Teodora Pica – Sculpture @ Art Toronto 2012 | OCT 26-29

Four of Teodora Pica’s bronze sculptures are on display during Art Toronto at booth #211 in a wonderful collection presented by Galerie Van Der Planken from Belgium.

Four of Teodora Pica’s bronze sculptures are on display during Art Toronto at booth #211 in a wonderful collection presented by Galerie Van Der Planken from Belgium.

ART TORONTO
October 26-29, 2012

METRO TORONTO CONVENTION CENTRE
North Building, Exhibit Hall A & B, 255 Front Street West

DATES & TIME:

  • Friday October 26, 12 – 8pm
  • Saturday October 27, 12 – 8pm
  • Sunday October 28, 12 – 6pm
  • Monday October 29, 12 – 6pm
  • www.arttoronto.ca/dates

TICKETS

Through minimal etched line and pared-down figurative form, Teodora Pica’s bronze sculptures of women, couples and mother with child (2007-8) convey everyday anecdotes of joy, protection and self-reflection. Embracing, dancing, yawning, mirror gazing, these figures carry a levity that virtuously captures their contentedness in moments of abandon and reflection.
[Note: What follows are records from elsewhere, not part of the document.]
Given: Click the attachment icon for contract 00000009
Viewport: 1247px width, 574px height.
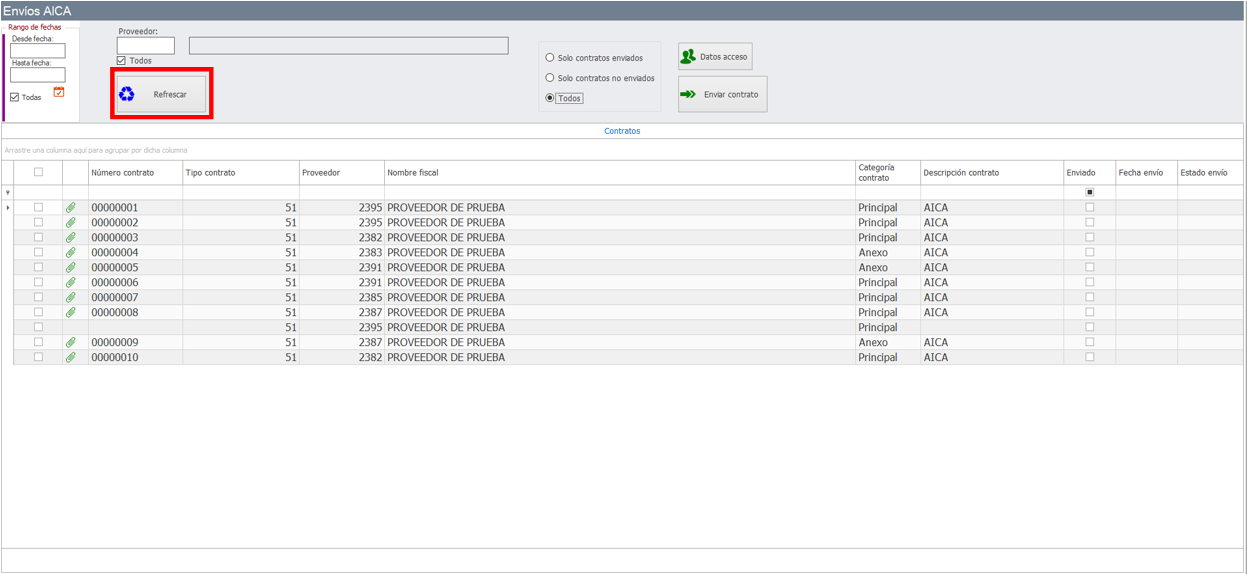Looking at the screenshot, I should 71,342.
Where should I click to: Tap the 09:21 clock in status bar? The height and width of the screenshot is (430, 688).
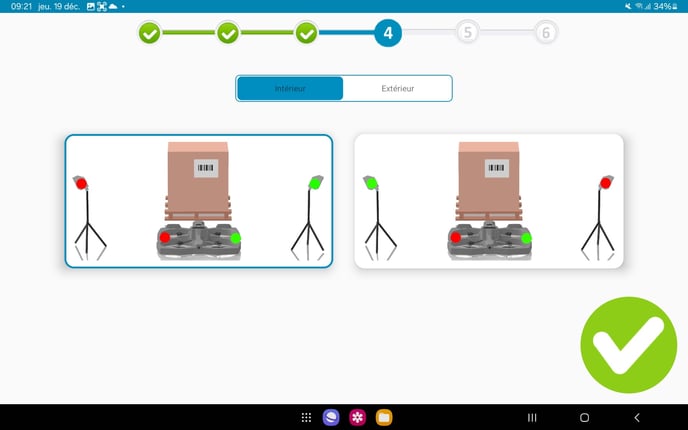click(x=20, y=6)
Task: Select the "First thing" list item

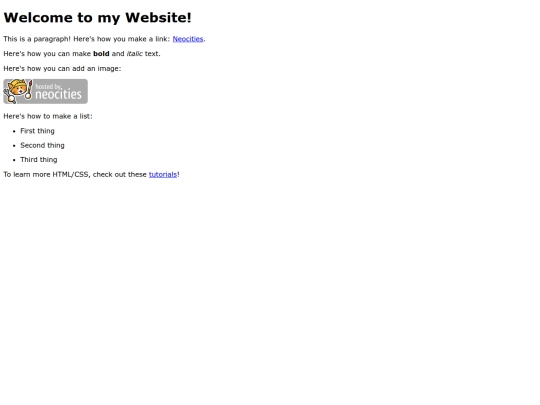Action: point(38,131)
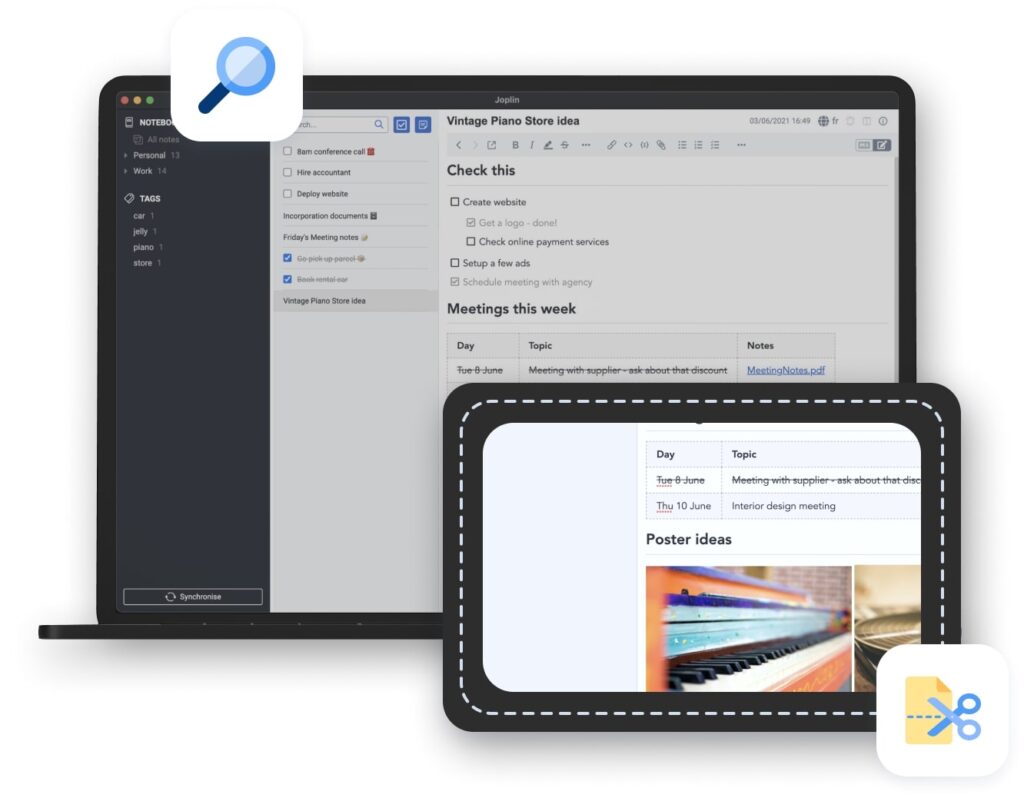Open the spell-check language 'fr' selector
The image size is (1024, 798).
click(x=828, y=121)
Gestural poses – arms resting on chin or slightly titled head – animate the sculptures’ heavy material and their smooth, still surfaces. Embrace, for instance, depicts a couple lost in a tender moment. This piece exemplifies Pica’s strong sense of line, which is what brings her sculptures to life. Deeply etched lines loosen up the bronze (the male figure has a satin black patina), perhaps suggesting the sculpture could open up into modular sections. Pica’s work, then, is not just about the opaque figures themselves; it is also about what remains unseen.
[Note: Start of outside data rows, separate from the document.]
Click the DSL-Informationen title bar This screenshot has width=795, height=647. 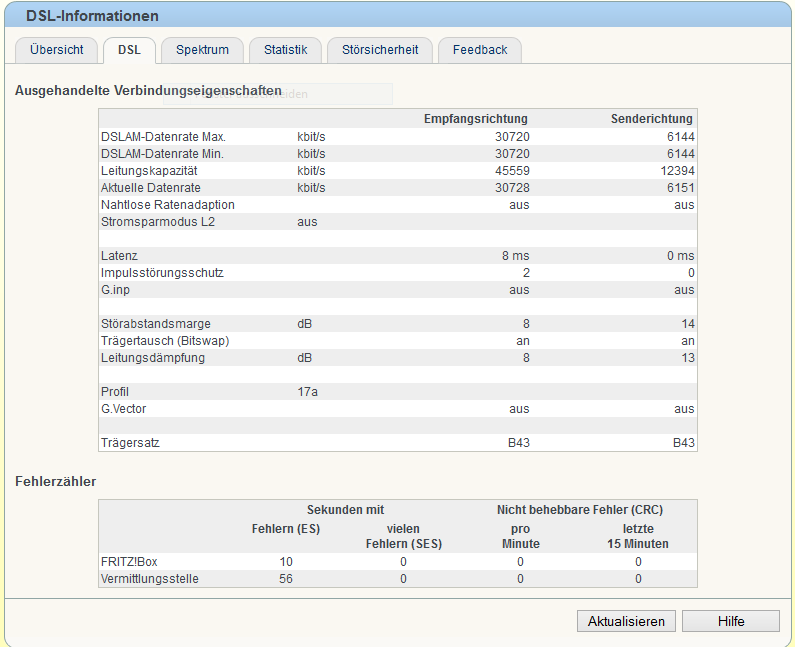tap(398, 16)
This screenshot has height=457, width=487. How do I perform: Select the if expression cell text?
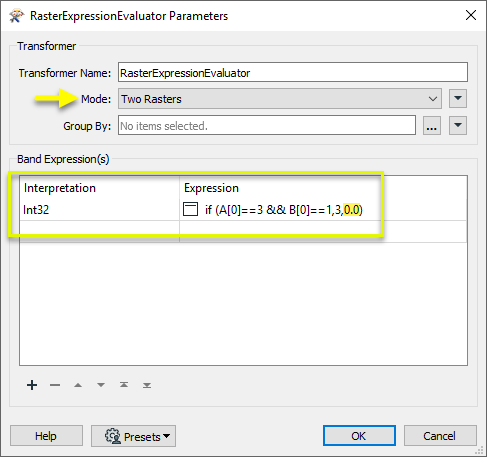pos(284,210)
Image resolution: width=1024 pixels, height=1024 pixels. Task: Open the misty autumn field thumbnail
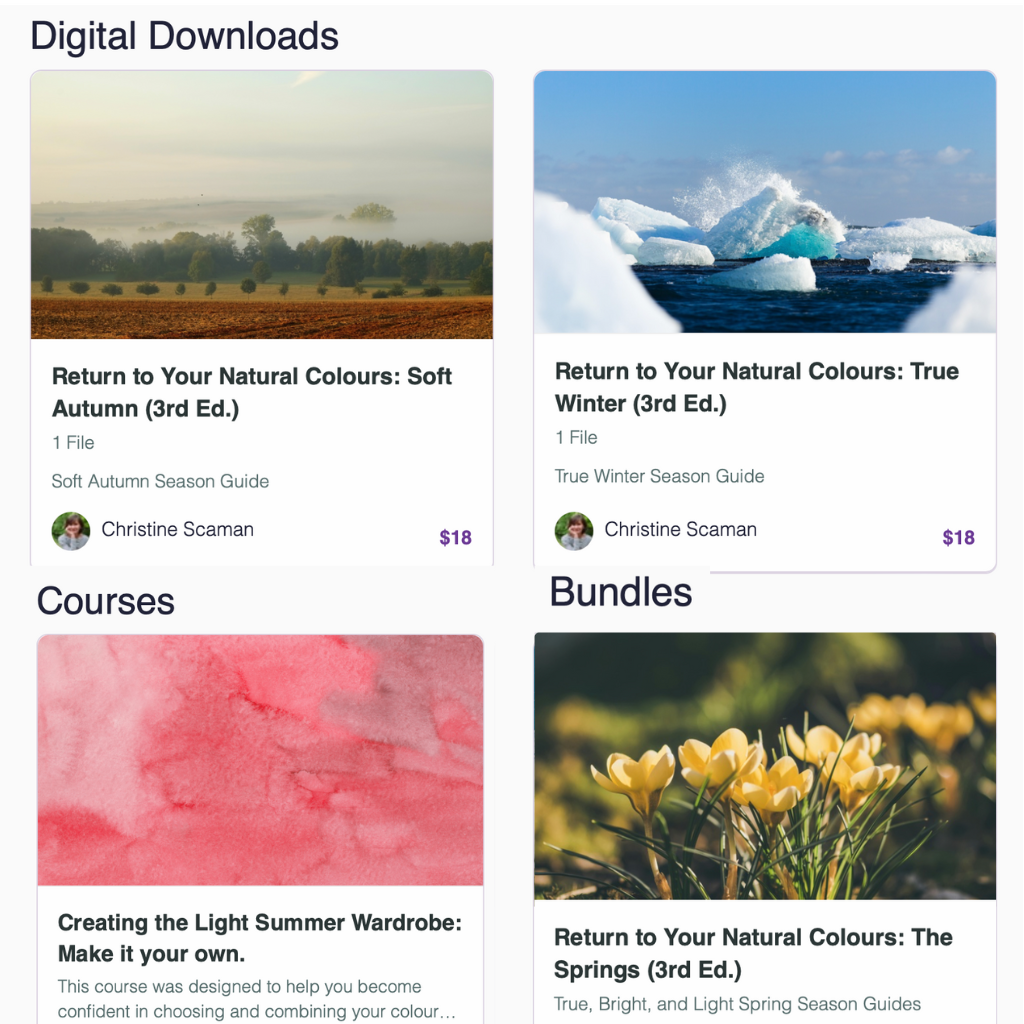[x=262, y=205]
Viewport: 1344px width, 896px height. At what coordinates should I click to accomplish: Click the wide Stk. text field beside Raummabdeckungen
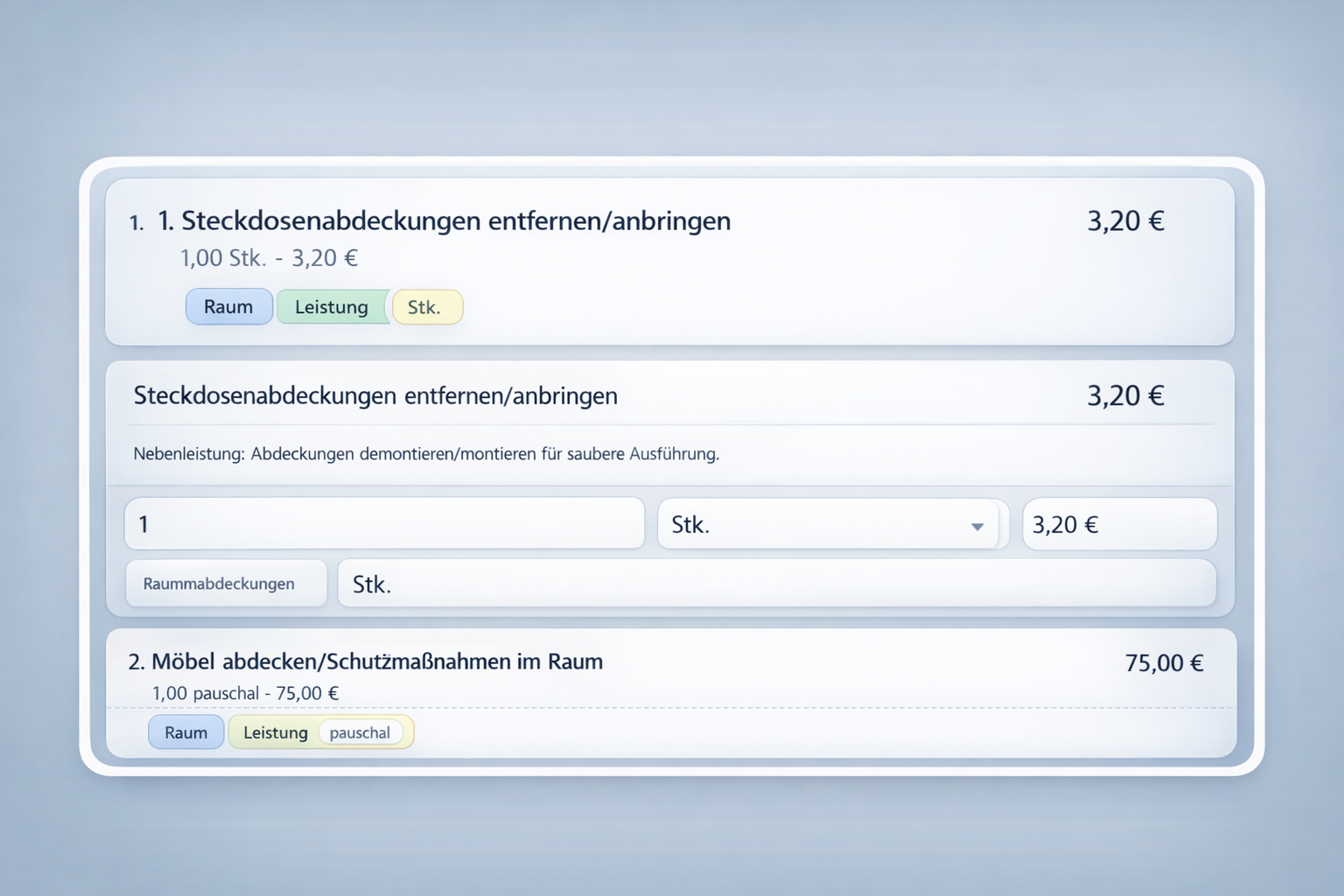[776, 584]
Pica’s line offers just enough definition to steer the viewer’s imagination to completing images – what Pica says is “a guessing game.”  Take for example, Tango Cheek to Cheek, the smallest of the series. The male figure dips the woman. Other than this dance move, Pica differentiates gender simply by making lines straight for the man’s eyes but curved for the woman’s as well as by the man’s slightly larger hands

Historically these two pieces recall Brancusi’s iconic and romantic limestone sculpture, The Kiss – a hinting at Pica’s Romanian heritage. Another influence Pica cites is the black Madonna, who represents among other things, the possible African origins of Mary Magdalene. This allusion is best seen in Mother’s Love, a black patina bronze of a mother so protectively encircling her child she appears impervious to the world outside them.

In light of Mother’s Love, it is worth noting Pica’s two other sculptures of women introspecting. First is So Pretty, an image of a woman during a moment of self-confidence reflecting on her beauty. Comedic irony, however, deflates the potential narcissism of this self-assessment; after all, the woman is too abstractly rendered to be clearly beautiful. The second piece is Golden Yawn, centering on a circular bronze head yawning, a portrait head loosely suggestive of Brancusi’s Sleeping Muse, which peers out from a black body whose hands stretch up. The woman’s pose translated into speech would read, “I am comfortable with myself.” Loose, relaxed line, especially the concentric bands around the woman’s waist, exude relaxed confidence. This small, unnoticed gesture captures a small slice of quotidian experience, which brings down to earth the beaux-arts elitism bronze may hold. Here and throughout her body of sculpture, Teodora Pica celebrates the spontaneity of real life with a lightness of being that exploits the gloriously luminescent surfaces of bronze but transcends that medium’s density and weight. No mean feat.